## Direction
Output the lines below as a JSON list of strings, one string per line, with blank lines skipped and the pictures left out.

* BEGIN Records for the task *

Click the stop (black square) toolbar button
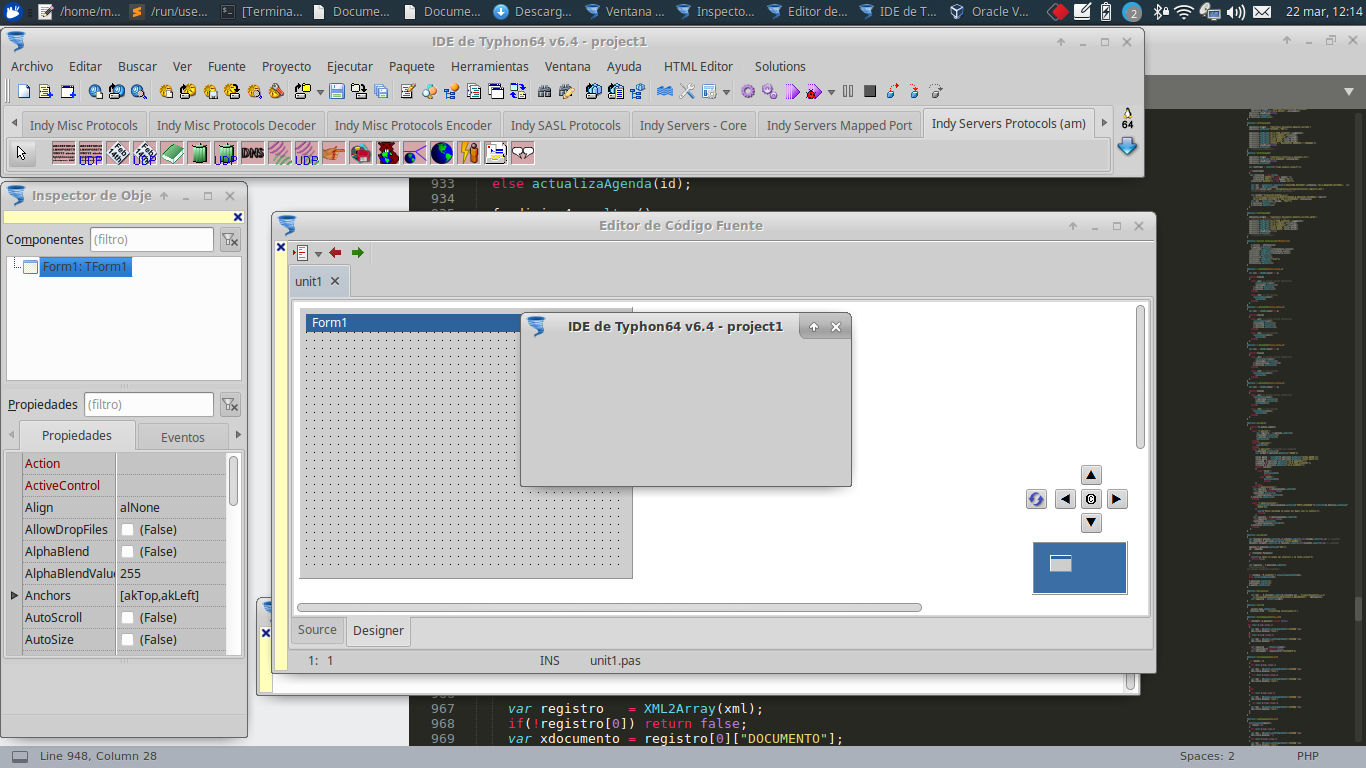 870,92
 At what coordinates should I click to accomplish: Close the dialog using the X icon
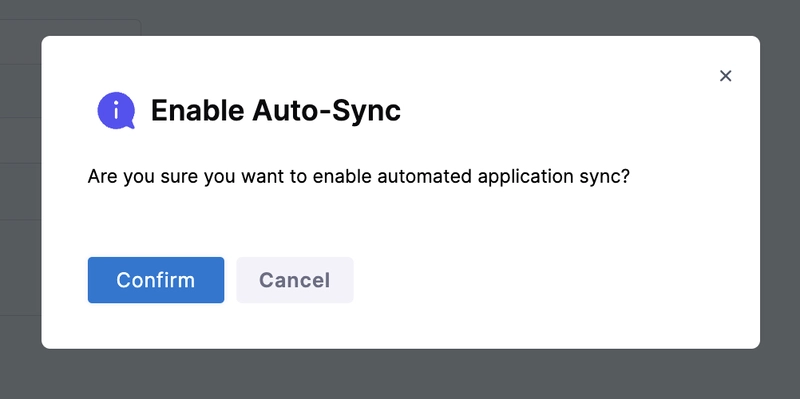(725, 76)
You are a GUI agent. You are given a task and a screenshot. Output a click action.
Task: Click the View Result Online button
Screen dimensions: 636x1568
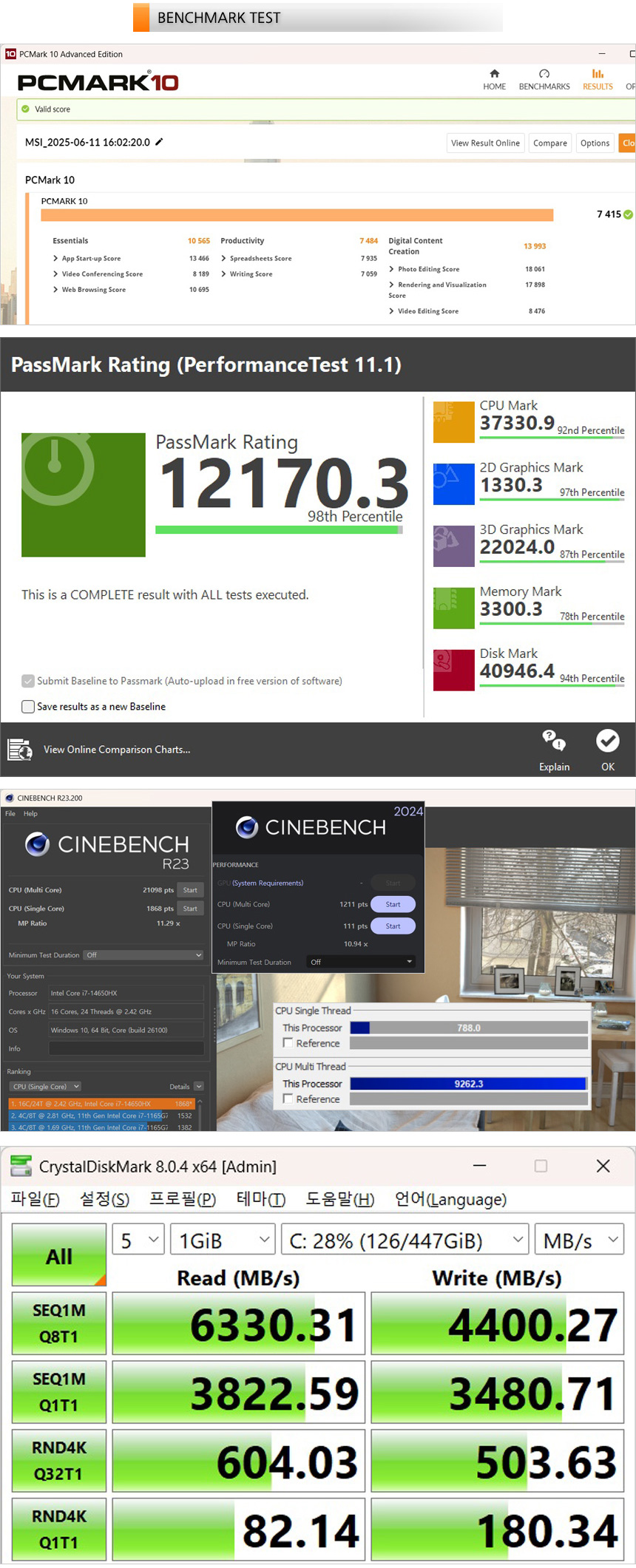pyautogui.click(x=485, y=143)
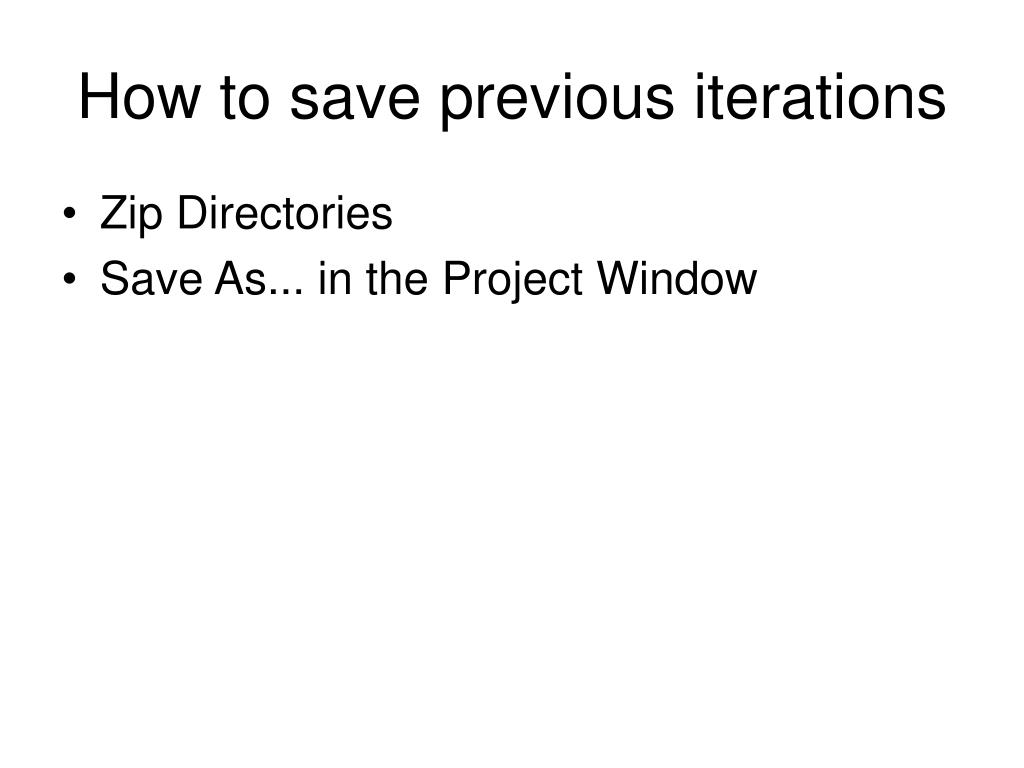Click the word "to" in the title
Image resolution: width=1024 pixels, height=768 pixels.
click(245, 99)
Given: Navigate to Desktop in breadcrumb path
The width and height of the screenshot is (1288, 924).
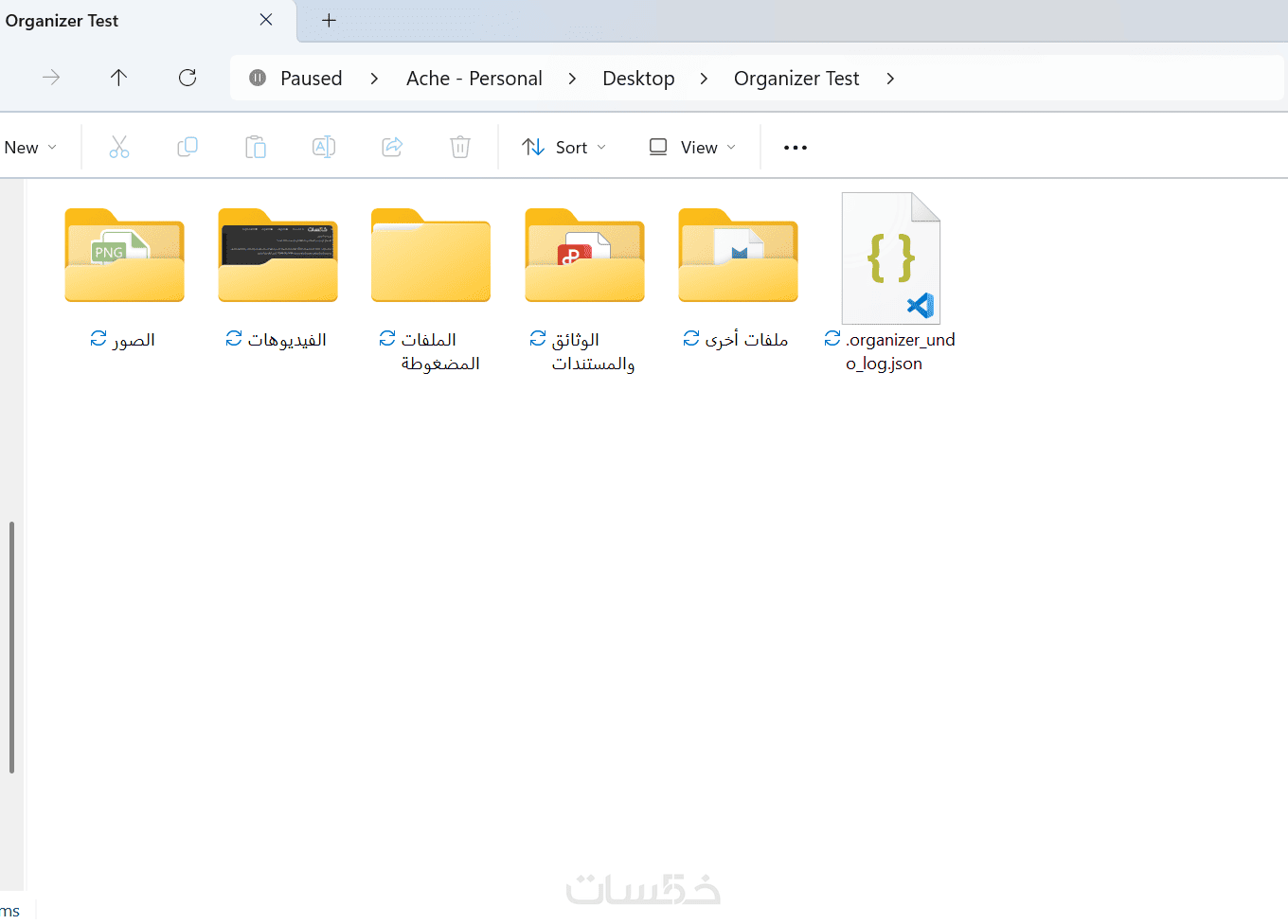Looking at the screenshot, I should (x=638, y=79).
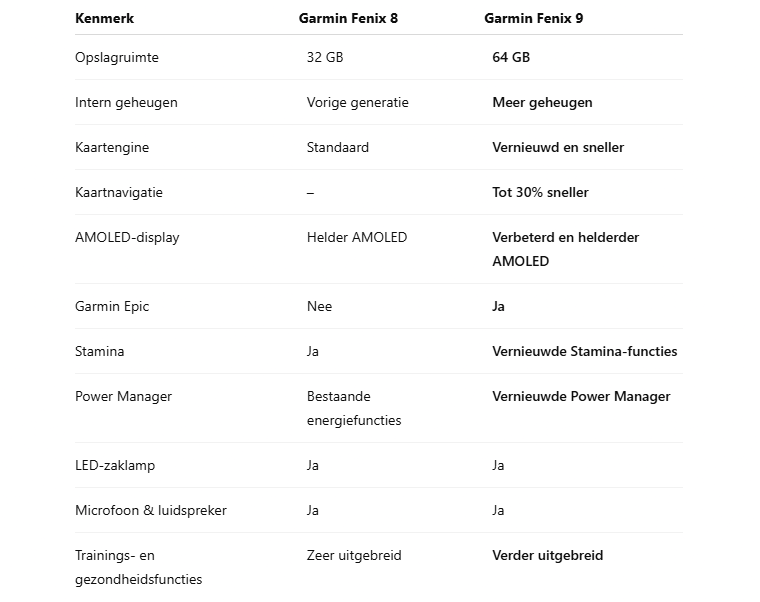
Task: Click the Helder AMOLED cell
Action: point(357,238)
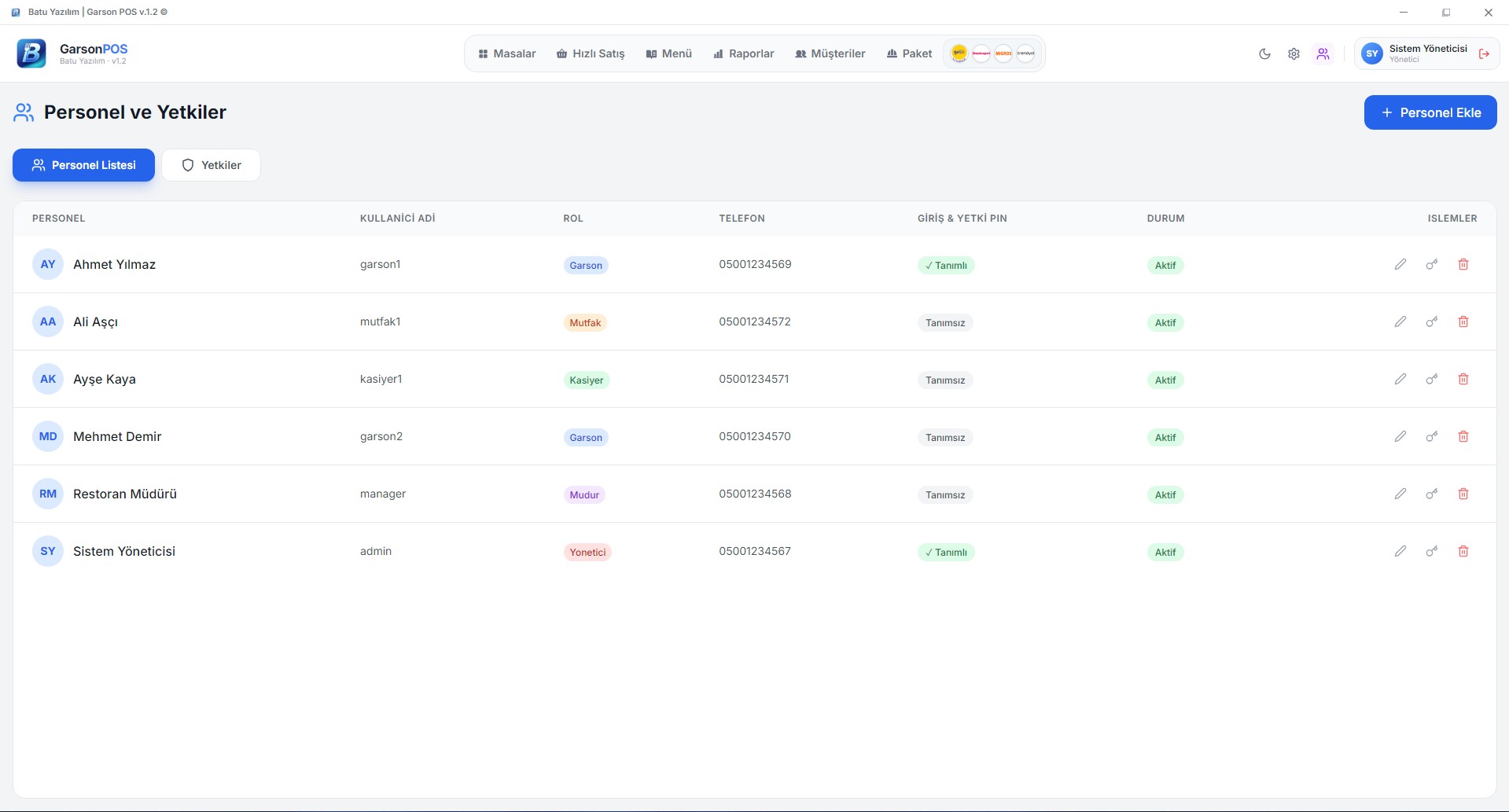
Task: Edit Sistem Yöneticisi using the pencil icon
Action: click(1400, 551)
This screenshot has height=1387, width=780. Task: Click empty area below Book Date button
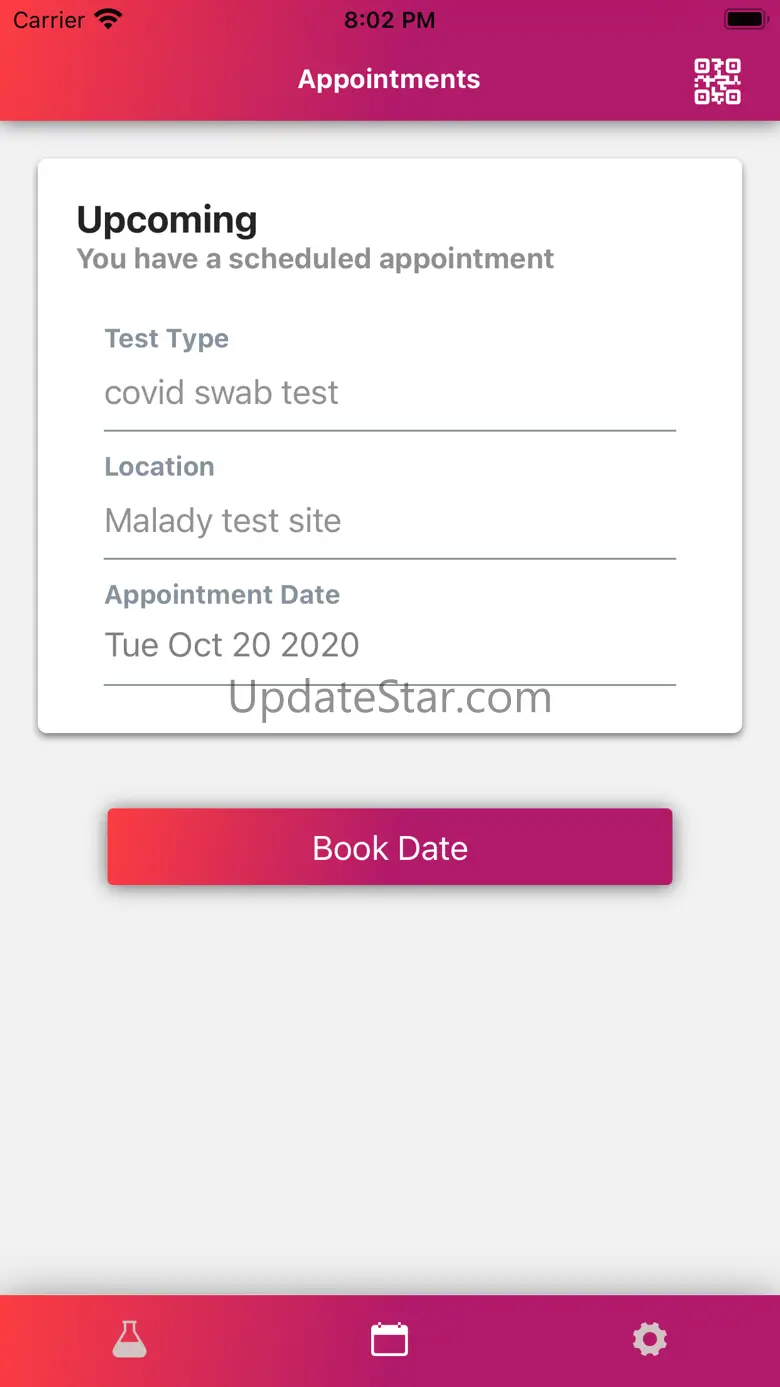click(390, 1080)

* END Records for the task *

## Output of the task
[
  "Click the stop (black square) toolbar button",
  " 870,92",
  " At what coordinates should I click to accomplish: Close the dialog using the X icon",
  "(725, 76)",
  "You are a GUI agent. You are given a task and a screenshot. Output a click action.",
  "Task: Click the View Result Online button",
  "Screen dimensions: 636x1568",
  "pyautogui.click(x=485, y=143)",
  "Click the word \"to\" in the title",
  "Image resolution: width=1024 pixels, height=768 pixels.",
  "click(245, 99)",
  "Given: Navigate to Desktop in breadcrumb path",
  "The width and height of the screenshot is (1288, 924).",
  "Looking at the screenshot, I should (x=638, y=79).",
  "Task: Click the Helder AMOLED cell",
  "Action: point(357,238)",
  "Task: Edit Sistem Yöneticisi using the pencil icon",
  "Action: click(1400, 551)",
  "This screenshot has height=1387, width=780. Task: Click empty area below Book Date button",
  "click(390, 1080)"
]